Автопортреты Ван Гога подтверждают первенство индивида, «меня», перед всем остальным миром в ситуации крайней социальной враждебности, которую суждено было испытать этому художнику. Я есмь я, такой, каким вы меня видите, в страдании и в радости, я живу этими красками и этими мазками кисти на холсте, и у меня есть причина следовать тем путём, который я избрал себе сам. И чем сильнее враждебность среды, чем заметнее приближение смерти, тем твёрже, кажется, намерение этого неутомимого борца дать нам урок моральной стойкости. На пороге XX столетия, которое, как ему представлялось, будет идиллически благополучным, но оказалось таким жестоким, цикл автопортретов Винсента, из которых большинство было написано в Париже, стал одним из свидетельств удивительной силы этой парадоксальной цивилизации, которая подчас обрекает на мученичество тех, кто её же обновляет, спасая от забвения и смерти.
Эти автопортреты какое-то время оставались неизвестной стороной его пребывания в Париже. Показывал ли он их своим новым друзьям? Эмиль Бернар ничего о них не говорит. Если бы он знал о существовании такой сюиты, то нет никакого сомнения, что какие-то слова о ней вышли бы из-под его лёгкого пера. Единственный человек, о котором мы можем говорить по этому поводу с уверенностью, был опять-таки Тео, alter egoВинсента, который наверняка знал эти автопортреты. Что касается всех других, то здесь возможны только предположения.

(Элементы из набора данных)
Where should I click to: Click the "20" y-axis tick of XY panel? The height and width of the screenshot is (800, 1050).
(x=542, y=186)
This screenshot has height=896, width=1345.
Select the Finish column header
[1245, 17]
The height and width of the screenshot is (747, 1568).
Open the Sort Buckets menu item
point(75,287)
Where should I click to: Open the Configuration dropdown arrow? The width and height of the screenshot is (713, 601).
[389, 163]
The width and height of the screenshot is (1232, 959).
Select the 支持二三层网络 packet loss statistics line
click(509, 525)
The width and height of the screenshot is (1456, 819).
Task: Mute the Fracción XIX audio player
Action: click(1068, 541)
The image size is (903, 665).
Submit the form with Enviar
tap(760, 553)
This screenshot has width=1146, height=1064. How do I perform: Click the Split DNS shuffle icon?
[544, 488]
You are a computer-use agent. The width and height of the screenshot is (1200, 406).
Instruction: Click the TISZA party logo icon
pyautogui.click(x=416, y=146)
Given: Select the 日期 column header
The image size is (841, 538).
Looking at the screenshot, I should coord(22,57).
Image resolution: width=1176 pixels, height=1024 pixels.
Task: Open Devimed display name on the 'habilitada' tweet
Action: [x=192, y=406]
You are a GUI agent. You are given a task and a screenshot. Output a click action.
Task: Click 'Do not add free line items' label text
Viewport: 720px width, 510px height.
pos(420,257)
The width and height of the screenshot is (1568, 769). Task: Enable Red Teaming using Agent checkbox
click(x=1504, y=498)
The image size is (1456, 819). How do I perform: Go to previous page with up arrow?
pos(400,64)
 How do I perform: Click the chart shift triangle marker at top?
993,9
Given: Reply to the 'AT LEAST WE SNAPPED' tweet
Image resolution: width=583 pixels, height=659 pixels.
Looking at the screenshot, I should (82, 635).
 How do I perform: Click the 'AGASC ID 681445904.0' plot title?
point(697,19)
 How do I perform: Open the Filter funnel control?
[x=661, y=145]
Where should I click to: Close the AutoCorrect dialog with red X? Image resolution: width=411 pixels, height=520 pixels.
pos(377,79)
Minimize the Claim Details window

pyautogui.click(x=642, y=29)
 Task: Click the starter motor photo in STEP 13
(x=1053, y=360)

§ **ВАШЕ ЗАДАНИЕ**
Что могло бы следовать за последним предложением текста об автопортретах Ван Гога? Напишите продолжение этого текста.

§ **РЕЗУЛЬТАТ**
Все эти парижские открытия и собственные работы скоро убедили Винсента в том, что от мастерской Кормона
ему многого ждать не приходится. Уже через два месяца он перестал туда ходить. Но там, по крайней мере, он познакомился с первыми художниками, которые стали его друзьями.Первые импрессионисты – Моне, Ренуар и их сподвижники – по мнению этих молодых друзей Винсента, уже не могли сказать ничего нового. Те годы были отмечены необычайным кипением идей среди молодых художников, искавших новые направления в искусстве. Это движение, которое вовсе не было единым и цельным, позднее назвали постимпрессионизмом. Его главной особенностью было стремление так или иначе поставить под вопрос наследие европейской живописи со времён Возрождения. Из многочисленных споров и противоречий между художниками тех лет вышло несколько новых течений в живописи. Бернар, Анкетен, позднее Гоген представляли клуазонизм, затем превратившийся в синтетизм. Сёра и Синьяк разработали дивизионизм, или пуантилизм. Манера Винсента не заявила о себе как о новом явлении, каковым в действительности была. Винсент оставался одиночкой, слишком робким и тихим, чтобы дерзнуть поднять собственное знамя.
Кроме Эмиля Бернара, с которым Винсент общался только в январе 1887 года, он познакомился у Кормона с Луи Анкетеном, чьи холсты, например очень красивый «Бульвар Клиши», его поразили. «Терраса кафе ночью», изображающая кафе в жёлтом свете на ночной улице синего Арля, явно напоминает эту картину Анкетена. Тот, хотя и был сыном мясника, материальных затруднений не испытывал, так как родители оплатили его художественное образование.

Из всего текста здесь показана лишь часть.